You can’t always make time to work, but every time you think “maybe tomorrow…” is another day where your competitor is thinking “lets nail this today“.

If they keep doing that, you’ll never catch up.

Likewise, if you decide to nail it today, you’ll overtake your competition and leave them eating your dust.

You don’t want to be the one eating theirs.

Their dust tastes like failure, and failure isn’t a part of a stable, balanced diet.


11) Reading This Is Only The Start

Do you have any idea how many times I’ve read a post and thought “I’m going to try that!…another day“.

The answer:

So many times it honestly hurts.

I know deep down that if I’d have put more effort in previously, I would have being seeing even greater results today.

If I hadn’t put things off through sheer laziness (because that’s all it is most of the time) I would have more visitors, more subscribers and ultimately a bigger bank balance right now.

I bet you’ve done the same in the past.

Throughout reading this post, or any of the posts on Intergeek or other blogs, have any points ever made you think “I’m SO going to do that!”?
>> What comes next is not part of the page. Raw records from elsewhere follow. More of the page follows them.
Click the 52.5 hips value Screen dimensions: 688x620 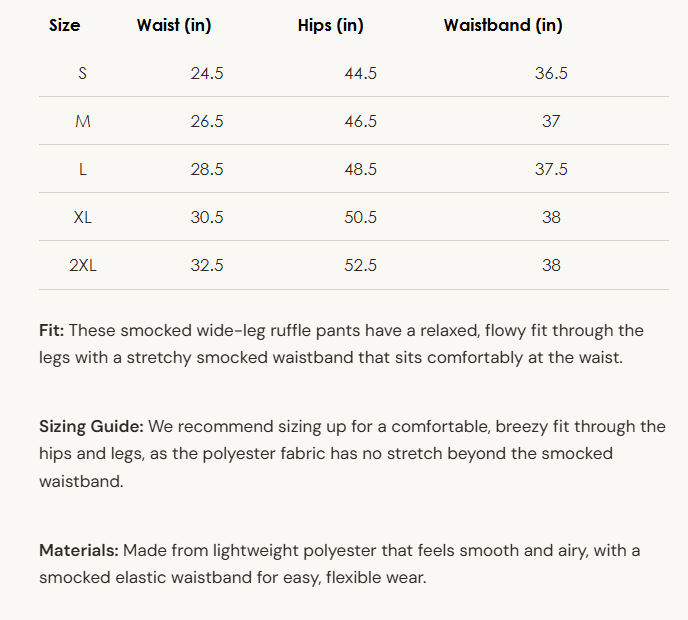[x=360, y=265]
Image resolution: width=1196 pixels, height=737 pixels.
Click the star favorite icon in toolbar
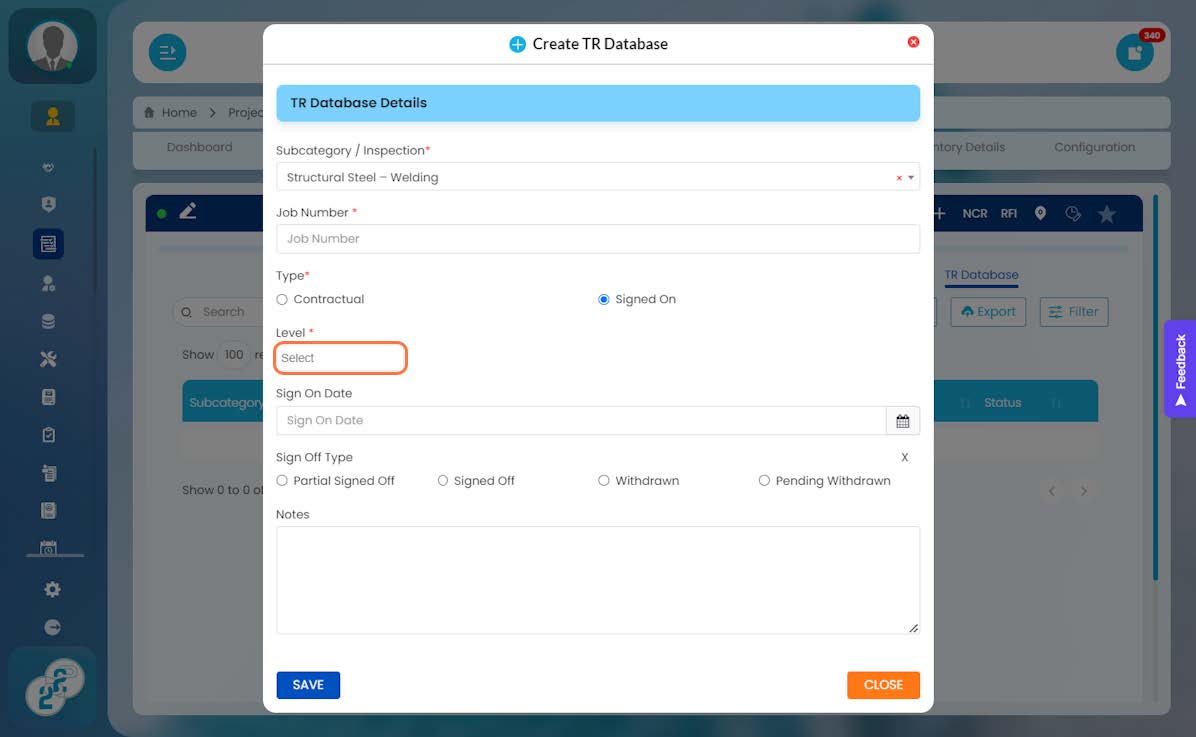pyautogui.click(x=1106, y=214)
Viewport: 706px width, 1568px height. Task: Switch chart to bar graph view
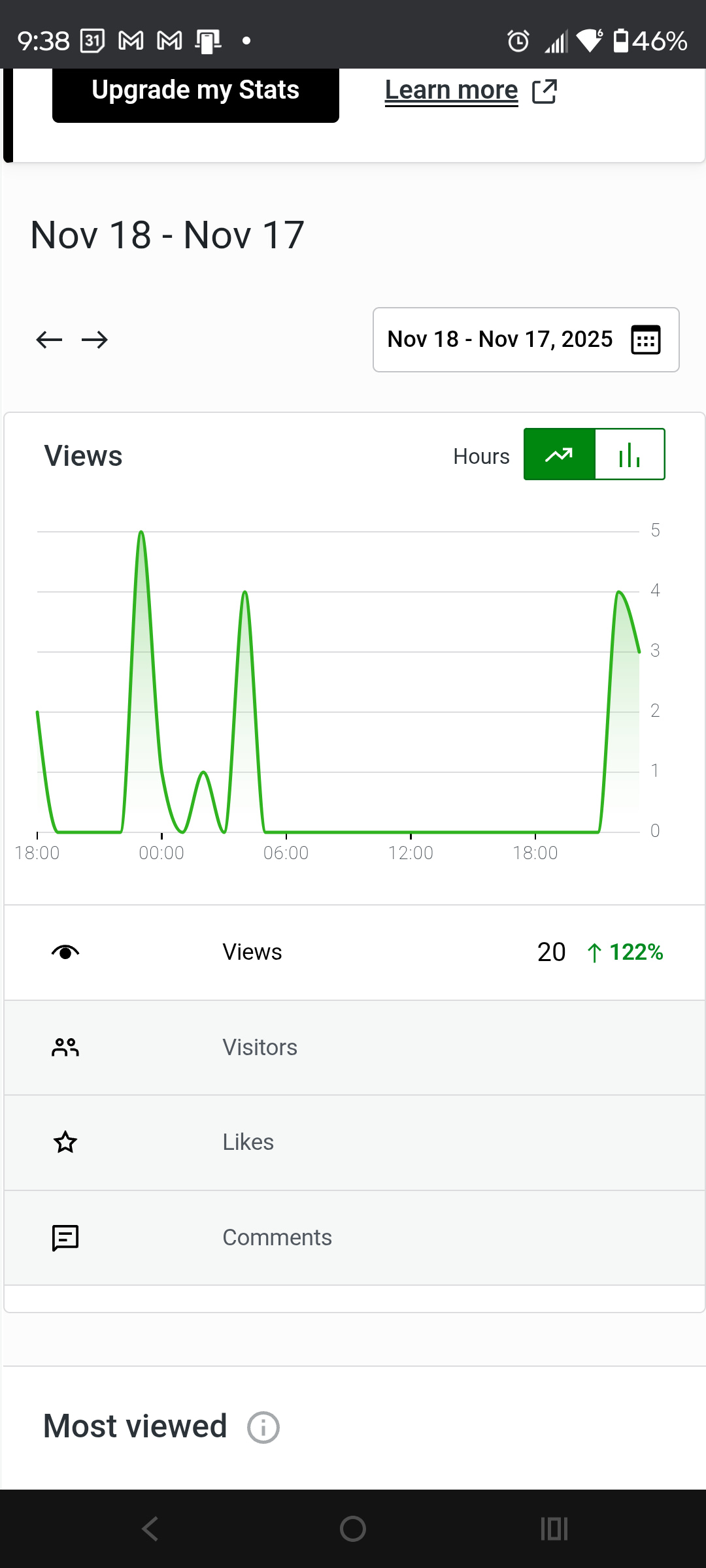[x=630, y=455]
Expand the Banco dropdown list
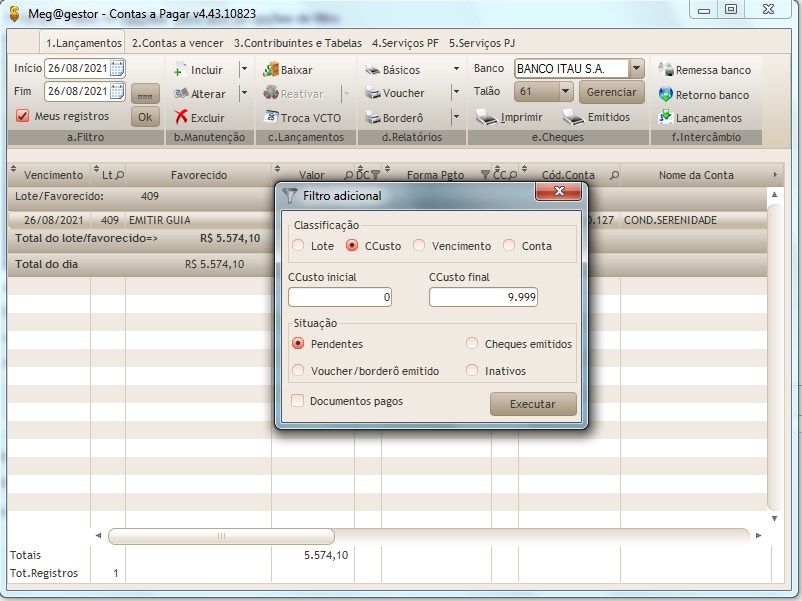This screenshot has height=601, width=802. [637, 69]
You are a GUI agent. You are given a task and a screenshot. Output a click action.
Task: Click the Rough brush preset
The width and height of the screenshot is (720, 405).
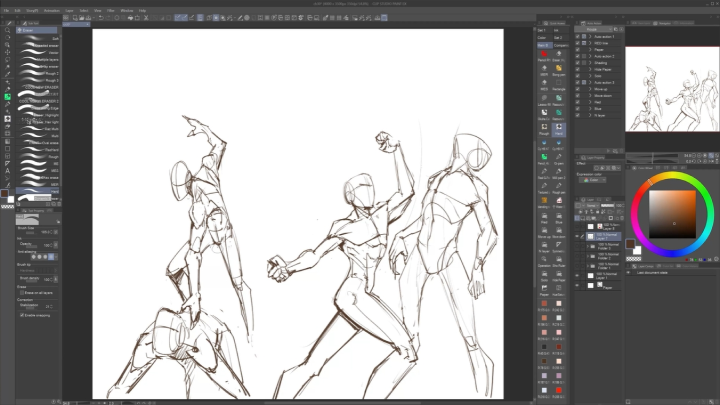point(38,156)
If they have, go and try them. Like, today.

You’re lazy, and so are the majority of your competitors.

However, you can’t stop them from sitting around and missing opportunities – but you can make sure you’re the one to take any opportunity thrown your way.


Your work is never done. There is always more to do.

Think you’re finished?

Go and send another email.


Your Thoughts, Please

Phew, things got a little heated back there.

I didn’t mean to lay the smackdown on your poor defenceless souls (and eyes), but if you’re in this for success then I’m sure as hell gonna make sure you’re ready for it.

I wasn’t, but I think I am now.

I’d love to hear from you in the comments:

What could you be doing to make your site a bigger success?

Is there anything you regret not doing in the past on your site?

Learn how to drive huge traffic to your site every single day.

If you want massive, targeted traffic from Google to make a killing online, I welcome you to join thousands of other loyal subscribers that learn from me for free.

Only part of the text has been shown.